Budget Debate: Gov’t hiding behind Hurricane Melissa
KINGSTON, Jamaica — Opposition Spokesman on Finance Julian Robinson has accused the Government of “hiding behind Hurricane Melissa” in the way it has framed the 2026-27 Budget.
Robinson made the accusation on Thursday in the House of Representatives during his contribution to the Budget Debate.
“I want to address something about the framing of this budget and how this government has been presenting its revenue measures to the public.
“The hurricane, we are told, is why these taxes are necessary. Melissa came, she damaged the country, the government needs revenue to respond,” said Robinson.
According to him, “That is the narrative being told. And on the surface it is a sympathetic one”.
However, Robinson asserted that a closer look at what the government was doing over the two years prior to the hurricane presents a different perspective.
“In two consecutive years, the government securitised future revenues from the Norman Manley International Airport and the Sangster International Airport, raising over $70 billion in 2023/24 and over $60 billion in 2024/25.
“What that means is that they sold off 10 and 12 years of future revenues of both airports to fund those budgets,” Robinson pointed out.
He said these funds were used in part to meet recurrent expenditure, the routine, ongoing operational costs of running the government.
“What that tells you is that the government was financing its day-to-day expenses by selling off future earnings from our airports.
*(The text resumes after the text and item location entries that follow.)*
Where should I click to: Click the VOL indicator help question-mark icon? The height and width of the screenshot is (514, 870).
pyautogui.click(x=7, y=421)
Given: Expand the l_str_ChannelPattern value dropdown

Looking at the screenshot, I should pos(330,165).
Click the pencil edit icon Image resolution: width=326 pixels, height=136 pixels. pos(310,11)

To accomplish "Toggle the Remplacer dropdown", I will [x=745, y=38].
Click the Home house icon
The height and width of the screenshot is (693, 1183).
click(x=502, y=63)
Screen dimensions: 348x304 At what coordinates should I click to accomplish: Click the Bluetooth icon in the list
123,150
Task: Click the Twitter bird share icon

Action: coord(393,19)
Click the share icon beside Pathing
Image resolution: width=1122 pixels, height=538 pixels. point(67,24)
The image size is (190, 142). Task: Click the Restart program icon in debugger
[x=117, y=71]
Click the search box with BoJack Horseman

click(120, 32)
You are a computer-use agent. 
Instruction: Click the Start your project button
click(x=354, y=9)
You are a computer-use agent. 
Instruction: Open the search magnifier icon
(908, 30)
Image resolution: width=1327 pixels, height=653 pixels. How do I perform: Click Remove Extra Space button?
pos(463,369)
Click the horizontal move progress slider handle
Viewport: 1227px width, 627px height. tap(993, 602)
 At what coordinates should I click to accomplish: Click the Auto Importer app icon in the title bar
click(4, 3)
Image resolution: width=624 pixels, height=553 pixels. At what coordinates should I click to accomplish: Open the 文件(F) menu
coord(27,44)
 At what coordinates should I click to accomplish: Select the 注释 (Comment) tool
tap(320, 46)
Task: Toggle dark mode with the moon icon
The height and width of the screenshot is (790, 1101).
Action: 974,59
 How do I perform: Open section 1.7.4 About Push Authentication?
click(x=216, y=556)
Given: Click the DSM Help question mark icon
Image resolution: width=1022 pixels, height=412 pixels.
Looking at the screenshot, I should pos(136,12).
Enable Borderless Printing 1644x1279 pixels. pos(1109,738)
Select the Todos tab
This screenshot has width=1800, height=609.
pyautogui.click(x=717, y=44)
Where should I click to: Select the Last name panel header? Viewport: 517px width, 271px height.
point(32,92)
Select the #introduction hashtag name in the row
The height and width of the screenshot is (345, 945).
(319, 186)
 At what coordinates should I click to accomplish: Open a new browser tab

Money that those institutions would have received in the years ahead was converted into cash upfront to cover costs that a well-managed budget should have been able to meet through normal revenue,” said the Opposition spokesman.
“So this tells you that the revenue shortfall problem did not begin with the hurricane. That is a structural fiscal problem that predates Hurricane Melissa. Tax revenues were already inadequate before the hurricane arrived, because economic growth was already weak. The gap between what the government was collecting and what it needed to spend was already widening,” he added.
Robinson claimed the government was already searching for ways to bridge that gap and that Melissa did not create those pressures.
“What she did was provide a more compelling explanation for measures this government was likely heading toward, regardless of whether a hurricane had struck or not”.
Robinson emphasised that his stated position is not meant to minimise what the hurricane did to the country or to the people who are still living with its consequences.
“But the Jamaican people deserve an honest account of the context. And the honest account is that this government’s fiscal challenges did not begin with the hurricane. The hurricane just made them easier to explain away”.